Alinejad’s pardon was not the first time a family decided to forgo retribution at the last minute. But a series of photos by an Iranian photographer for the ISNA news agency at the gallows in the nearby town of Nour on April 15 offered a dramatic window into what would have been Gheisari’s last moments.
Abdolghani Hosseinzadeh, the murdered teen’s father, was something of a local celebrity as a well-known former soccer player who now coaches children in the game. Both his son and his son’s killer, who was a couple years older, trained at the Derakhshan Soccer School where he teaches.
Leading up to the day of execution, neighbors, activists and even a popular TV program had appealed to the couple to spare Gheisari.
Kamyar Salari, the manager of a local non-profit that provides support to prisoners, said he told the couple, “You have a right to retribution. However, when time passes, usually the level of anger drops.”
“I asked them to give forgiveness some thought,” he told the AP. “He is young and … he just made a mistake.”
None of the appeals seemed to work.
Further deepening the family’s sense of loss, their other son, Amir, died years earlier in an accident when he was riding his bicycle and was hit by a motorcycle – and Gheisari was one of two boys on the motorcycle.
On April 15, Alinejad walked slowly toward the gallows, with Gheisari’s family among the crowd of onlookers. A blindfolded Gheisari, weeping, begged her one last time.
“Forgive me, Aunt Maryam,” he pleaded, addressing Alinejad by the nickname she is widely known by in the community. “Show your mercy.”
Alinejad moved in close, face to face, with Gheisari.
“Did you have mercy on us? Did you show mercy to my son?” she demanded. “You have taken happiness away from us. Why should I have mercy toward you?”
Alinejad stared angrily him. Then she slapped him across the face. She and her husband slipped the noose off his neck, and with that move, Gheisari’s death sentence had been commuted.
Some in the crowd applauded. Others stood silently shocked.

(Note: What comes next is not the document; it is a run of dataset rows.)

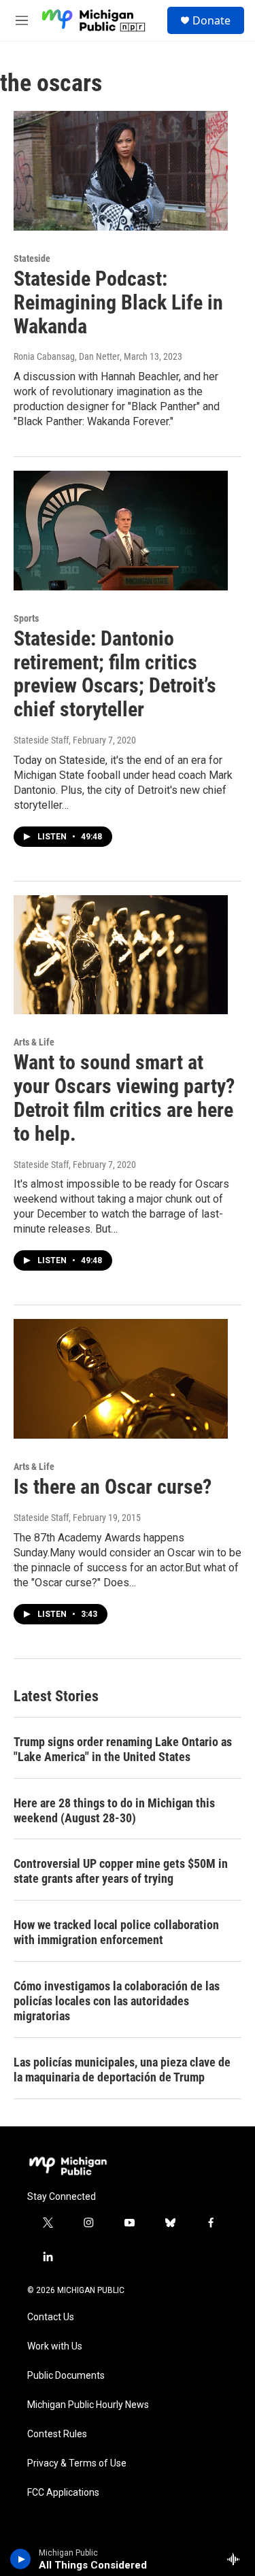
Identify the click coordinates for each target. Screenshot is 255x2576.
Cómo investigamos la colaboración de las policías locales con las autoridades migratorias (117, 2001)
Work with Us (54, 2346)
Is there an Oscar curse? (112, 1487)
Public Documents (66, 2376)
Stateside (32, 258)
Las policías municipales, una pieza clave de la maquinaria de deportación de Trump (122, 2069)
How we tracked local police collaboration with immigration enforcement (116, 1932)
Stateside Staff (41, 740)
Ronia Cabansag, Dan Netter (67, 356)
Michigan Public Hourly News (88, 2405)
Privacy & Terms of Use (76, 2463)
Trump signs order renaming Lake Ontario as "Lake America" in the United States (123, 1749)
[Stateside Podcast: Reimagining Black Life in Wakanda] (121, 171)
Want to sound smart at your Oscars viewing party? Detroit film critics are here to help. (124, 1097)
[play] (20, 2559)
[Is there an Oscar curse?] (121, 1379)
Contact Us (50, 2317)
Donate (211, 20)
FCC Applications (63, 2493)
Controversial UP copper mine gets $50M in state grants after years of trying (121, 1871)
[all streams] (237, 2559)
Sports (26, 618)
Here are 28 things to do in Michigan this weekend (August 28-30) (114, 1810)
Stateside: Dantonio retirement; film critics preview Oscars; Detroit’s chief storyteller (115, 673)
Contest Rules (57, 2434)
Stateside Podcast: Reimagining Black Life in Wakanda (118, 302)
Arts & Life (34, 1042)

Alinejad’s decision was widely publicized by the semi-official ISNA news agency, suggesting that Iranian authorities hope to encourage more victims’ families to consider choosing mercy over retribution. In a report on the Iranian judiciary’s website Tuesday, state prosecutor Gholam Hossein Mohseni Ejehi described accepting blood money for a stay of execution as a humane practice. He said it spared the lives of 358 convicts in the last Iranian calendar year, which ended in March.
Iran has come under sharp criticism by international rights groups for its high rate of executions. Amnesty International says 369 people were publicly put to death in the Islamic Republic last year. The majority of executions are for drug smuggling, which Iranian officials say reflects the large quantities of opium trafficked through Iran from Afghanistan to Europe.

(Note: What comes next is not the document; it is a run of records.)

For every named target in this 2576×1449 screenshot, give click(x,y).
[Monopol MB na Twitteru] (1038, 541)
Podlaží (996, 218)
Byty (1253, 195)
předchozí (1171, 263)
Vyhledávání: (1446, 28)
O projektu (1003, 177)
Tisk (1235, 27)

Gheisari’s sentence was changed to 12 years in prison, half of which he has served already.
Alinejad and her husband, who have a young daughter, have refused to accept blood money that benefactors had collected on Gheisari’s behalf, proposing it go instead to charity and improving local soccer schools.
Alinejad said she feels relief.
“This slap made me feel as if all the blood that had accumulated in my heart over the years suddenly burst and poured out. I became peaceful,” Alinejad said. “I do not think about revenge anymore.”
Schreck reported from Dubai, United Arab Emirates.